The result is a shiny, smooth, oily (nut butters have tons of fat), ball of dough. I use a tablespoon to scoop out a piece of the dough, roll it between my palms, and place the balls on a parchment lined baking sheet. You can also use a silicone mat as well.

Just like with traditional peanut butter cookies, we are going to make a hatch pattern using the tines of a fork. Press down on the ball one way, and then turn the fork 90 degrees and press down again. This will turn the dough into a disk shape with the recognizable pattern.

These cashew butter cookies bake in the oven for just 9 minutes! That’s all it takes for delicious perfection. When you take them out, they will still look a little undercooked, but that is okay. They finish on the pan resting for 5 minutes before being moved to a wire rack to cool.

You do have to let these cashew butter cookies rest for 5 minutes, but if you want to eat them really warm and soft, you can have a treat before putting them on the wire rack. You just want to let the inside cook a bit more outside the oven so it is properly done. Enjoy!
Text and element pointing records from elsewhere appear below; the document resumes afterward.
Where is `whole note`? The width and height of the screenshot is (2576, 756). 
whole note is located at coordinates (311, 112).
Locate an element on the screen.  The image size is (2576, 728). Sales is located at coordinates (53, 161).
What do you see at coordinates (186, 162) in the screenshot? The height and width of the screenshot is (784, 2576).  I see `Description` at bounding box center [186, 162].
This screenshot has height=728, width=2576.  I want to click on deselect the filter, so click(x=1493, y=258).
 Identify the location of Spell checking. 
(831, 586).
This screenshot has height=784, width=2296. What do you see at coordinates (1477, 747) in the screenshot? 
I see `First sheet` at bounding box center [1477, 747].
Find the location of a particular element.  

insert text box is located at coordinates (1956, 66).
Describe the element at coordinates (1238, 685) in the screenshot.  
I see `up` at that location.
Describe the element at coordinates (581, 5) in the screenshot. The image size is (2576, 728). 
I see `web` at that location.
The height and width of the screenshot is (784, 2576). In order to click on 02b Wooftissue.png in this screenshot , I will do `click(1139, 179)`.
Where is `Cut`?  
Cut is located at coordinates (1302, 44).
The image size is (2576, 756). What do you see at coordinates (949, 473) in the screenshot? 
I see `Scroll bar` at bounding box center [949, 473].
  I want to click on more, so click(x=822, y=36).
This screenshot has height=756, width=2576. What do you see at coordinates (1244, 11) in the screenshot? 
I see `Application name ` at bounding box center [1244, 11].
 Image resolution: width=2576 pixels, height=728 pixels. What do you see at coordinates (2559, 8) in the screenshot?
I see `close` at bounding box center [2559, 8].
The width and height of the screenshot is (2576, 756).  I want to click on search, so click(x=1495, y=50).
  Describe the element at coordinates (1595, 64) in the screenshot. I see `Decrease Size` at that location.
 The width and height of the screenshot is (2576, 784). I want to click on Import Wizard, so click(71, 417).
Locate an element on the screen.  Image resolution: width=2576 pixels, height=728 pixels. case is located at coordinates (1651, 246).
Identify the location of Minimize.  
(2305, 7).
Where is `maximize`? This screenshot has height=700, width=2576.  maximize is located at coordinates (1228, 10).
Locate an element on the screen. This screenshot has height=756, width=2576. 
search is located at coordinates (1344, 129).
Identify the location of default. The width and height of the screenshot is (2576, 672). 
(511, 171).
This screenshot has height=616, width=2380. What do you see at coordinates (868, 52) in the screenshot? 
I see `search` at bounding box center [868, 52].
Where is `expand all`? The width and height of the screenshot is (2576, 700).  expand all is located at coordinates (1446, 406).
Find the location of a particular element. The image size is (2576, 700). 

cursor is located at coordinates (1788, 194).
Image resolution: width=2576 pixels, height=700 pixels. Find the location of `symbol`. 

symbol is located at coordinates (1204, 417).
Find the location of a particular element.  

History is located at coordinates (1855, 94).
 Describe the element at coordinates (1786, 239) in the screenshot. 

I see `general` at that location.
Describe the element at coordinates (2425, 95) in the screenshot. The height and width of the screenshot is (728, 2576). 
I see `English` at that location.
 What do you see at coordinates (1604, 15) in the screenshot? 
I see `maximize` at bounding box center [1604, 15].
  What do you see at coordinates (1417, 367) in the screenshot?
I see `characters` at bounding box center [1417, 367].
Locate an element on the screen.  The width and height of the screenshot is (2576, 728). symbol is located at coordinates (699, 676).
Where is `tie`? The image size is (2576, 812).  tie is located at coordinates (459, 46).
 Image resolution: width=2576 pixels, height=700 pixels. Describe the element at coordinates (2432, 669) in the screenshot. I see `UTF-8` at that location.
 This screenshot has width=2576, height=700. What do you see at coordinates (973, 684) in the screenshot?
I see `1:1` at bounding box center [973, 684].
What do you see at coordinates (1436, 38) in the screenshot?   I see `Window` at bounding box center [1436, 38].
Prefer more cake-like cookies? Try my soft lemon cookies or the holiday favorite pumpkin cookies!

Cashew Butter Cookies
Equipment
- Baking Tray
- Stand Mixer (optional)
Ingredients
- 180 grams Flour AP
- 200 grams Cashew Butter creamy and salted ideally
- 110 grams Butter softened
- 100 grams Granulated Sugar
- 100 grams Brown Sugar
- 1 large Egg
- 1 tsp Baking Soda
- 1/2 tsp Baking Powder
Instructions
- Preheat your oven to 180 Celsius or 350 Fahrenheit.
- In a stand mixer on paddle attachment cream together the butter and the sugars. Then add in the egg and the cashew butter.
- Sift together the flour, baking powder, and baking soda. Turn the stand mixer to its lowest speed and slowly spoon in the dry ingredients once spoonful at a time. Once all the dry ingredients are combined turn off the mixer.
- Tilt the contents of the mixer onto a table (you don't need to flour the table, there is so much fat in nut butters this dough is far from sticky) and quickly knead it into a ball/mound. If you notice the dough cracking and grainy, it is not mixed enough so put it back in the mixer. If it is smooth and feels greasy you've done it right.
- Take a heaping tablespoon (basically 2 tbsp) of dough and roll it between your palms into a ball. Place the ball on a parchment or silicone mat lined baking tray. Repeat for all the dough.
- Use the tines of a fork to make a cross-hatch pattern on the tops of the cookies. See pictures in the article body for example.
- Place the tray in the oven and bake for 9 minutes. Remove and let sit on the hot tray for 5 minutes, then move the cookies to a wire rack to cool. They will come out looking under cooked, but they will finish in the 5 minutes outside the oven on the hot tray.